Hi ya'll I am selling 12, 4 foot t5, high output florescent lights. 6 bulbs are grow spectrum 6500k and 6 are bloom spectrum 3000k. 5000 lumens per bulb. I also have four single bulb t5 high output fixtures for them. 

There are four bloom spectrum bulbs with less than 100 hours and four bloom spectrum bulbs with less than 100 hours, the rest have never been used.

I purchased these for indoor starting of seeds for which they are really unbeatable but had to switch to LED. Can be shipped at buyer's expense can also meet buyer within an hour of the Alabama, Tennessee, Mississippi line. 

Purchased for $240. Selling for best offer. Paypal or cash. Thanks.


----------



## Tango (Aug 19, 2002)

Hi Again,

Decided to keep four of the used bulbs: 2 grow and 2 bloom and corrected typos above. Ad is edited to:

I am selling 8, 4 foot t5, high output florescent lights. 4 bulbs are grow spectrum 6400k and 4 are bloom spectrum 3000k. 5000 lumens per bulb. 54 watts per bulb. I also have four single bulb t5 high output fixtures for them. All of this was purchased form HTG Supply this past summer and used for very little this fall. Four of the bulbs (2 of each spectrum, have never been used or taken out of their sleeves).

This link shows similar bulb and fixture and gives details that apply.

There are 2 grow spectrum bulbs with less than 100 hours and 2 bloom spectrum bulbs with less than 100 hours, the rest are unused. These are high output bulbs which will only fit a T5 high output fixture. The fixture wings (the sides which reflect the light downward) are a little flimsy, imo, overpriced by the retailer which is why I am not asking so much for them. My loss. But the ballasts themselves are great, the fixtures work like new and have hanging rings to suspend from ceiling.

I purchased these for indoor starting of seeds for which they are really unbeatable.
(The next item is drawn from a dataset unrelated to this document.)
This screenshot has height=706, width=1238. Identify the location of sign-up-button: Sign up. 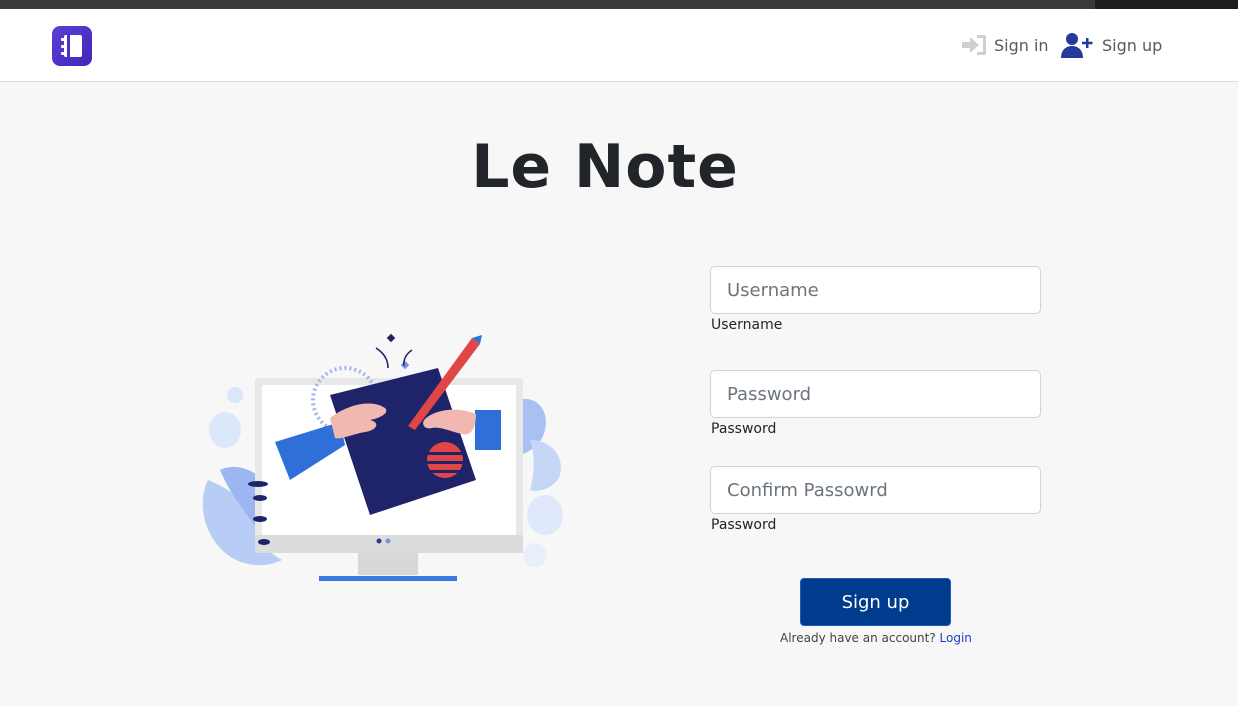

They can be placed within an inch of the seedling as long as temps at leaf tops do not exceed mid 80's. I test temps with a laser temp gun for precision. The bulbs can be mixed as seedlings mature or switched to bloom spectrum for flowering if the garden is entirely indoors. They can also be mixed for the entire growing and maturing phases. 

Will ship at buyer's expense can also meet buyer within an hour of the Alabama, Tennessee, Mississippi line. 

Asking $100 for all plus shipping (to be determined based on buyer's zip code). Paypal or cash. Thanks.


----------



## Tango (Aug 19, 2002)

i think these are sold. thanks for looking.


----------



## [email protected] (Apr 1, 2009)

Check your account the funds should be there. Thanks:thumb:


----------



## Tango (Aug 19, 2002)

Got it. Thanks!


----------